The Grand Seiko SBGR305, limited to a production run of 968 pieces. 

Attractive from every angle, the case is a mixture of polished and brushed surfaces, perfected with Seiko’s unique Zaratsu polishing technique. The finish emanates a brightness that conventional pure titanium lacks. The double sided sapphire crystal ground to highlight the dial is the other outstanding feature. The dial is done in a beautiful frosted finish, the texture provides glimpses of specular highlights which complements the magnificent polished and faceted indices and hands.

The movement is the Caliber 9S68, a workhorse movement that powers most of modern Grand Seikos. Perhaps not as sexy as the aforementioned Snowflake, so you would be well advised to check that out too!

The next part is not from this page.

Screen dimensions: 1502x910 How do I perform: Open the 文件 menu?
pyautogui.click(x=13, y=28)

Editor’s note, added 1 hour after publication : a reader pointed out correctly that the SBGR305 is a Limited Edition and may be sold out by now. In which case we say, go for the Snowflake instead.

Tutima Patria Admiral Blue SS

The last, but certainly not the least is the Tutima Patria in an Admiral Blue dial in a stainless steel case. At a retail price of just € 4,900 (S$7,500), the Patria has classical good looks. Discreet and perhaps demure, it exudes a quiet persona and a beautiful personality, if watches can have a personality.

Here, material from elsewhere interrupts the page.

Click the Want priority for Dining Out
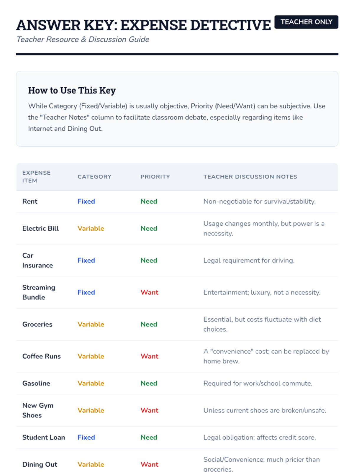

The movement is an in-house design and manufacture Caliber 671. And here comes the argument for personality – the base movement is the Caliber 800 with its minute repeater components removed. One cannot get much more credibility than that! The Caliber 800 is the first minute repeater ever made by a German manufacture (Lange for example, never made a minute repeater before Tutima’s. All their pre-war repeaters were Swiss ebauches. And the Lange Grande Complication is their first Minute Repeater only made its appearance in 2013, several years after Tutima revealed theirs in 2011), and a huge feather in Tutima’s cap in the Homage Minute Repeater. Review of the Homage MR is a bit long in the tooth, but coming soon too!

The caliber 671 retains the elaborately designed and beautiful click from the caliber 800 is retained on the flying barrel. Its sensuous form, and mirror finish lending an air of class to the movement side. Also kept is the beautiful gold chatons secured by mirror polished screw heads, the Glashütte ribbing, and the skeletonized balance cock. The anglage applied to the edges of the plate and cock is immaculately executed.

Concluding thoughts

And there you have it. our six suggestions for a S$12,000 budget. All feature in-house designed and manufactured movements. Out of these, we have the Omega, and maybe the JLC which might perhaps be considered a usual suspects. But the rest of our choices are less obvious. The Breitling is chosen for the outstanding B01 movement, one also used by Tudor in their chronograph. The Glashütte Original and Grand Seiko was chosen for the magnificent case and dial, in-house movements notwithstanding. And finally, perhaps the most underrated of them all, the Tutima stands as a icon of elegance with a superb movement.

Given that this article is to provide you with some options within this budget, it is neither exhaustive nor does it pretend to be. There are many valid options out there. What would you have chosen?